La loi du bon Samaritain

À Sept-Îles, une personne a subi une attaque et est tombée par terre, en face de l'hôpital.
Normalement, on aurait pu s'attendre à ce qu'un membre du personnel sorte de l'hôpital et porte secours à ce malheureux. Je dis normalement, car c'est un réflexe normal que d'aider une personne dans le besoin. 
Ce n'est pas ce qui s'est passé à Sept-Îles. Le personnel n'a pas voulu aider de peur de ne pas être couvert par l'assurance. Imaginez: la protection par une assurance est plus importante que la vie d'un individu. Dans le doute on s'abstient, et on laisse mourir la personne.

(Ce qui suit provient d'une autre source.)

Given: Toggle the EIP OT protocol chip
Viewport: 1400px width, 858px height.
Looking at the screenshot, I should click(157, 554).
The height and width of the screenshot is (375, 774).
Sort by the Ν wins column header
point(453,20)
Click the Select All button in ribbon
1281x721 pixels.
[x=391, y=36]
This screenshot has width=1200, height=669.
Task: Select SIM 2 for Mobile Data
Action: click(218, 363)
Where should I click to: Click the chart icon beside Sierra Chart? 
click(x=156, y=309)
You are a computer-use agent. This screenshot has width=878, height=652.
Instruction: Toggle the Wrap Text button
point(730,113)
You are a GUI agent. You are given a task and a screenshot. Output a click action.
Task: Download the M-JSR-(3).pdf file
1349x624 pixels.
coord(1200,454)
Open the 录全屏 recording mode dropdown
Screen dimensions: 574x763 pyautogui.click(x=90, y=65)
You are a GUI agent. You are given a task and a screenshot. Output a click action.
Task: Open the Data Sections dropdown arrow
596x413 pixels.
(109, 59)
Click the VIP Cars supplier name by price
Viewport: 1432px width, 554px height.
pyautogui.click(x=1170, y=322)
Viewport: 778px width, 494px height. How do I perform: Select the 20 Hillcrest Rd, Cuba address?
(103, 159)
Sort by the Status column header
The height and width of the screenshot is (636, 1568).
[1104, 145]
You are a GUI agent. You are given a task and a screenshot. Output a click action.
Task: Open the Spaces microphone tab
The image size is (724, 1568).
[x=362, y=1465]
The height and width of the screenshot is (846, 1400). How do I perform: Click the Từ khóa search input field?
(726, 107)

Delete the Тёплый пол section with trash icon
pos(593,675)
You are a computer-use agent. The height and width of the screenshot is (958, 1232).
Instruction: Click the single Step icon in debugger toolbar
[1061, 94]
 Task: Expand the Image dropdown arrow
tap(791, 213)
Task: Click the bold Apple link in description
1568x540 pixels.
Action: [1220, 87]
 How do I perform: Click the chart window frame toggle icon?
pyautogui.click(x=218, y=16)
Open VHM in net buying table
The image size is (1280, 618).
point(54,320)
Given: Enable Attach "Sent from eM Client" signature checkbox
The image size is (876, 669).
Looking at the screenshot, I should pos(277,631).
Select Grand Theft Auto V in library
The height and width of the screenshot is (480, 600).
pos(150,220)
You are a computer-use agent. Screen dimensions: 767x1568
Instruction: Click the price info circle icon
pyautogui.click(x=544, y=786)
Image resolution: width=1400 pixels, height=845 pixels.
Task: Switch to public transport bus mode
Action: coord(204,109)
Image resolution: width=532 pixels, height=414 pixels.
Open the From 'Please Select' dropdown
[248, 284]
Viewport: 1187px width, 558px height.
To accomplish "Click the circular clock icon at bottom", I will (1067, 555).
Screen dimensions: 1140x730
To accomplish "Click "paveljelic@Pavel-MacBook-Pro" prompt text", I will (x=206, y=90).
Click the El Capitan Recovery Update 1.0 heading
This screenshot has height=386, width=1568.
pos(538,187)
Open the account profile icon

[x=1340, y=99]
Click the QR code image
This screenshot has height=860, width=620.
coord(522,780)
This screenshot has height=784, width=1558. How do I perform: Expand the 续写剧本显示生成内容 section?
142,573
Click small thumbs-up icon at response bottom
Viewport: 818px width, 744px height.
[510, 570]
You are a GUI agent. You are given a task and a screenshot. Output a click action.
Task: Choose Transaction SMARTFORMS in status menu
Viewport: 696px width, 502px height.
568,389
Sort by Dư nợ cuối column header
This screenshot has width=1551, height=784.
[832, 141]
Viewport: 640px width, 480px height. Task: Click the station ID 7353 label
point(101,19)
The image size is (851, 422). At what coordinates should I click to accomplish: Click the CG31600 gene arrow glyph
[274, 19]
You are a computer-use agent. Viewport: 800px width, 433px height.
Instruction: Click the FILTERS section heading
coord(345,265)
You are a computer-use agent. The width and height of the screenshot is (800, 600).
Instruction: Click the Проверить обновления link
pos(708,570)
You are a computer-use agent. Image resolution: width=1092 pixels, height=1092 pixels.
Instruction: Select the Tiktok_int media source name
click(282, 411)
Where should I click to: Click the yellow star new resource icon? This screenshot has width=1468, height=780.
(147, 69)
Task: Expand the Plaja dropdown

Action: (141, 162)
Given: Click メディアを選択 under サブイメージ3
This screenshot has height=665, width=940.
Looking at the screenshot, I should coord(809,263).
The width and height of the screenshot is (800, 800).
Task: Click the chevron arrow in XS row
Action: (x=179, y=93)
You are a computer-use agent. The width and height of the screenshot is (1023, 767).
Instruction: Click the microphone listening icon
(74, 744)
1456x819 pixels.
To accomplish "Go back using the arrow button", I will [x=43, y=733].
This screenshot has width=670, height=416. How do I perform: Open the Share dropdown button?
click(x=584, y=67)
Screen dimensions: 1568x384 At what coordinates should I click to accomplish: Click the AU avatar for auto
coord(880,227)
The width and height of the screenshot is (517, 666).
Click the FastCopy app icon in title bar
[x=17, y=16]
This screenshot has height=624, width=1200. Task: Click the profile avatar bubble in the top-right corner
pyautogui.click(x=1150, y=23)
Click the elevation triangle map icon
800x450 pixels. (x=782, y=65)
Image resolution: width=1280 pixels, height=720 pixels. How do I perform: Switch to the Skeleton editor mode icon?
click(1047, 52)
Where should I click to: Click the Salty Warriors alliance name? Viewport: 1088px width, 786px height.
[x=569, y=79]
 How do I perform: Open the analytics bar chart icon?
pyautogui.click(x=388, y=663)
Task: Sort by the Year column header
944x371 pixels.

Heureusement, une infirmière responsable - donc une cadre - est sortie et a donné les premiers soins. Les représentants du personnel ont expliqué ne pas connaître leurs obligations face à cette situation. C'est très curieux que le personnel médical, qui a comme mandat de soigner, se demande si on doit aider une personne qui est en dehors, face à l'hôpital. Cela dénote un grand manque de communication au sein de ce personnel.
À Montréal, il y a quelques années, nous avons vécu la même situation et les autorités du temps avaient fait connaître l'article 1471 du Code civil, qui oblige à apporter de l'aide à celui qui en a besoin et, en même temps, protéger la personne qui apporte cette aide. 
Je ne savais pas qu'à Sept-Îles on ne connaissait pas cette obligation citoyenne.